While not all fans of all sub-genres of EDM may identity with the same social implications, both Stoehr and Chilton describe meeting groups of strangers and experiencing bonding with them "without ever knowing who they are in the real world." Certain traditions have formed around these instant friendships: Festival attendees will often wear rows of glowstick bracelets on their arms, and do a specific handshake that involves trading bracelets when they want to make friends with a stranger.
But EDM is not completely about new people. Stoehr says some EDM enthusiasts create informal but stable "rave families" with whom they actively seek out shows to attend together. She mentions "PLUR," an acronym for "peace, love, unity, respect" among ravers. Longer lists with words like "harmony" and "responsibility" have also developed - variations of this mantra have become the "raver's manifesto" across audiences.
Another type of collective experience is drug use. While drugs don't define the genre or its fans, stimulants like MDMA (or "Molly," which is a more purified form of ecstasy) can affect a listener's experience, as well as the outcome of a composition if taken by the artist.

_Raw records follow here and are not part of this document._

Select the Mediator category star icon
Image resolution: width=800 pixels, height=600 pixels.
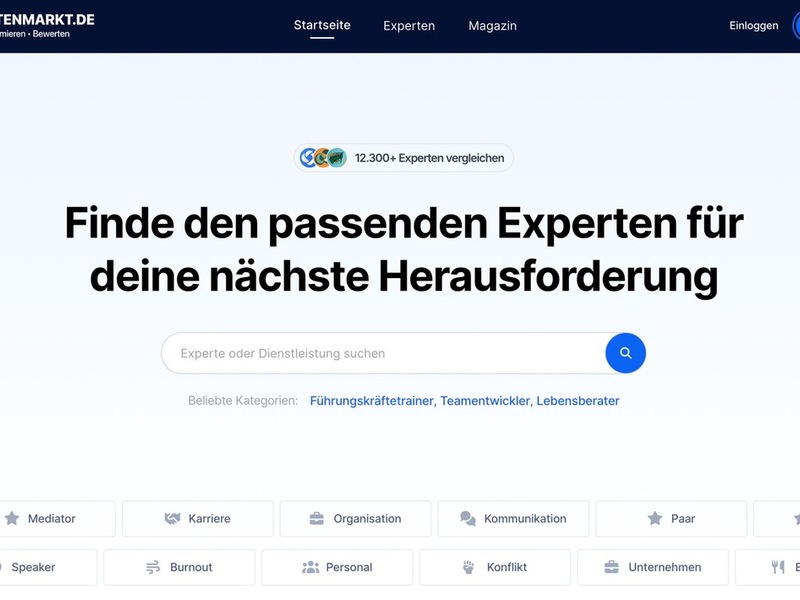pyautogui.click(x=12, y=519)
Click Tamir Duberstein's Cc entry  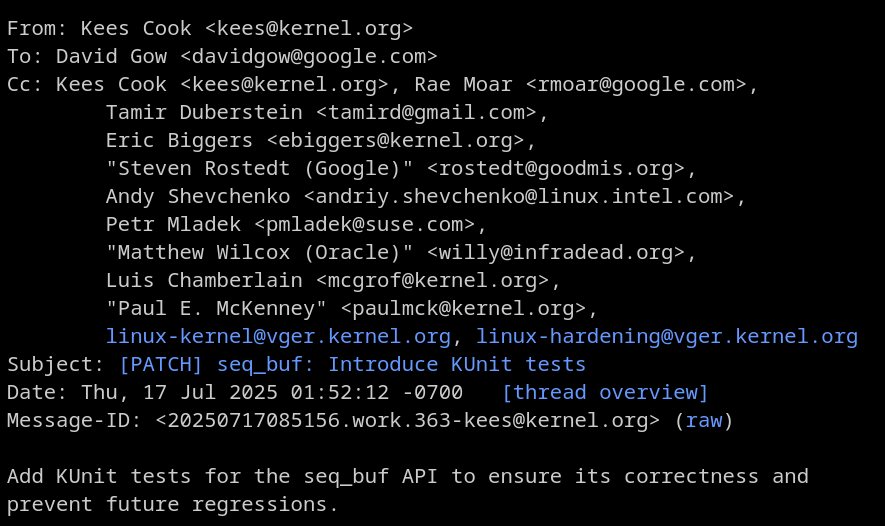click(x=326, y=113)
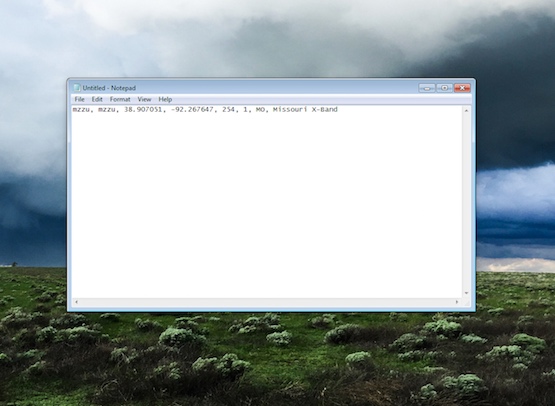The image size is (555, 406).
Task: Place cursor in the word Missouri
Action: (290, 110)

"Molly is the marijuana of our generation," Menon says. "Now, music has been created to satisfy that, to play to that. In clubs, you see very hard-hitting sets. People are no longer playing melodic sets. It's just beat after beat after beat. Chorus after chorus. It's four to the floor, nonstop."

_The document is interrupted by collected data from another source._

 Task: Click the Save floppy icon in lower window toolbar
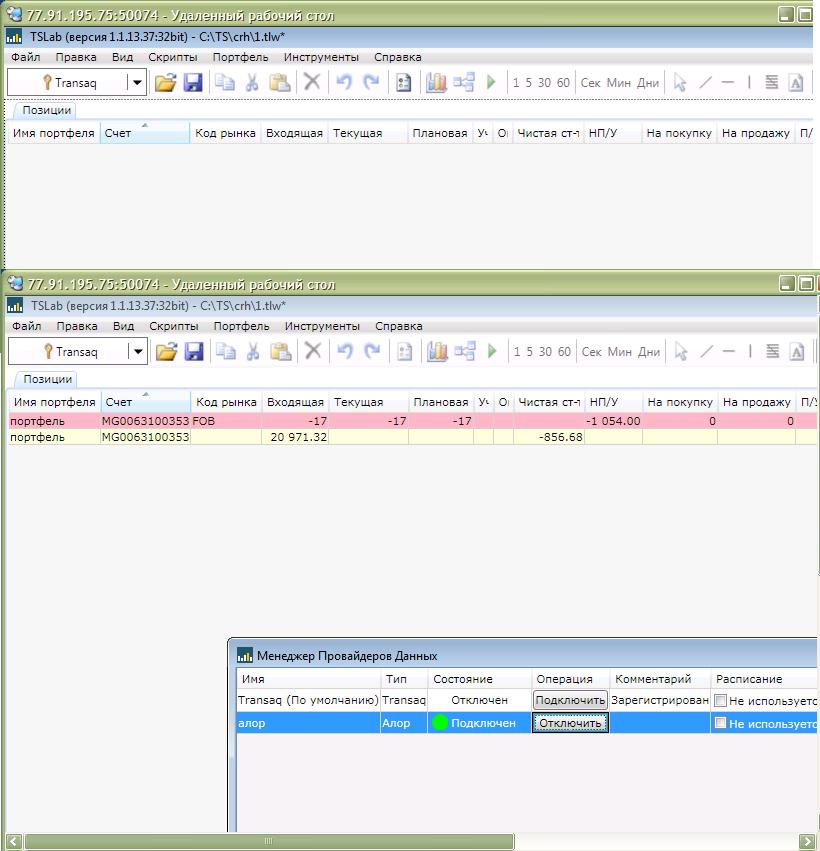(194, 351)
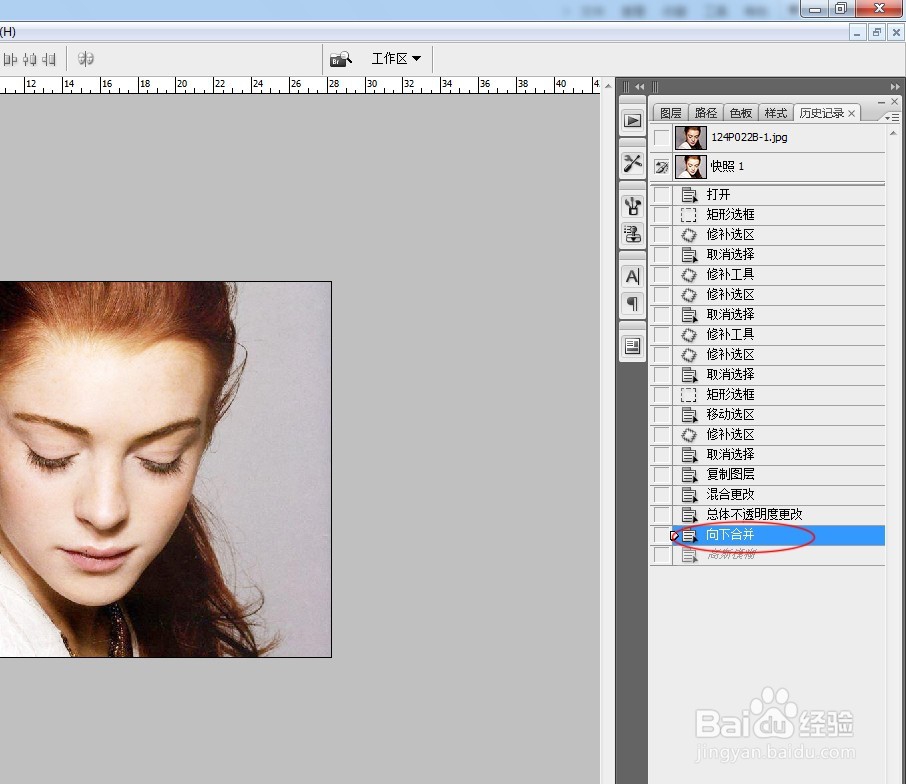The width and height of the screenshot is (906, 784).
Task: Select the 混合更改 history state
Action: click(x=730, y=495)
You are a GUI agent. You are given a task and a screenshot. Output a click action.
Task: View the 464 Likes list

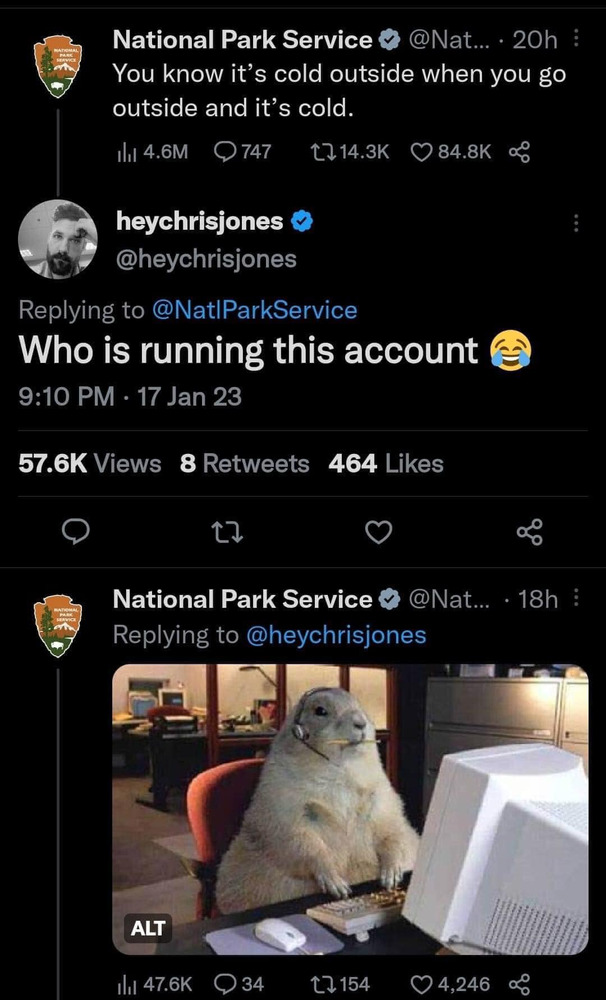click(x=386, y=463)
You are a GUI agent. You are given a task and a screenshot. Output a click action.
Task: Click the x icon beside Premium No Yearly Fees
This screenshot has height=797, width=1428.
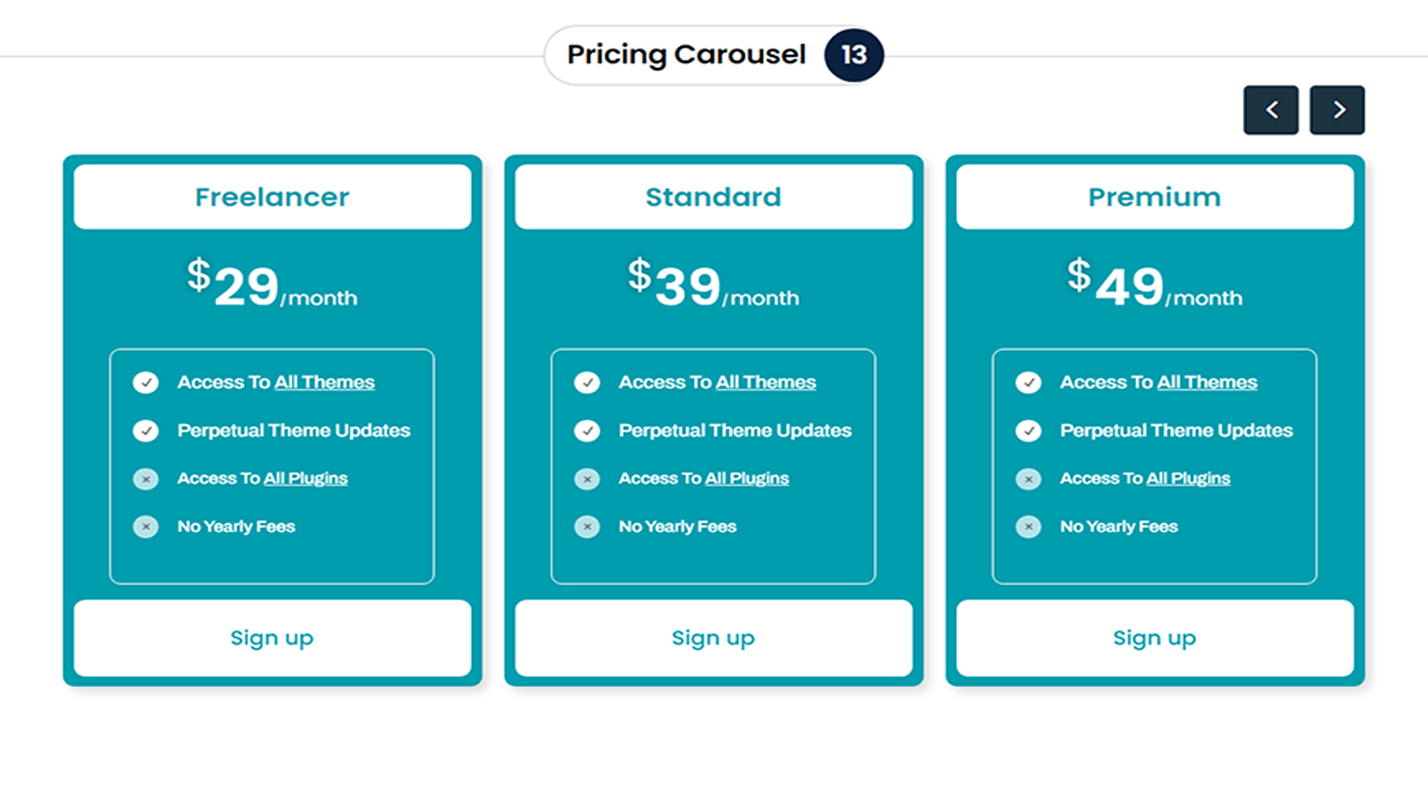coord(1028,527)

But it doesn't take substances to have an out-of-body experience with EDM. Nicholas says he feels a spiritual connection to his deejaying for Streetbeat.
"Your third eye is wide open when you're really in the moment," Nicholas says, talking over rippling rhythms and pulsating beats. "It feels like I'm watching myself, rather than doing it."

EDM has a wide scope, with infinite possibilities for combining sounds, introducing new genres and individualized ways of consuming and experiencing the music, even in a group setting. Each nuance of the sound can shape the way listeners behave, while listeners and their interactions - in terms of composition or expression - shape the music, seemingly transforming it into a live entity.
"What's interesting is that it's a double-edged sword, a two-sided coin," Menon says. "Electronic music is now affecting society, and society is affecting electronic music."
It's not notes on a music staff or songs confined to a four-minute radio cut: EDM has no limitations beyond the imagination. With the help of a computer, light show or even an ecstasy pill, EDM is able to transcend time. Manipulations of typical rhythmic conventions, samples from eras past and endless possibilities for further mixing in the future mean that EDM is here to stay- even though it's hard to pin down.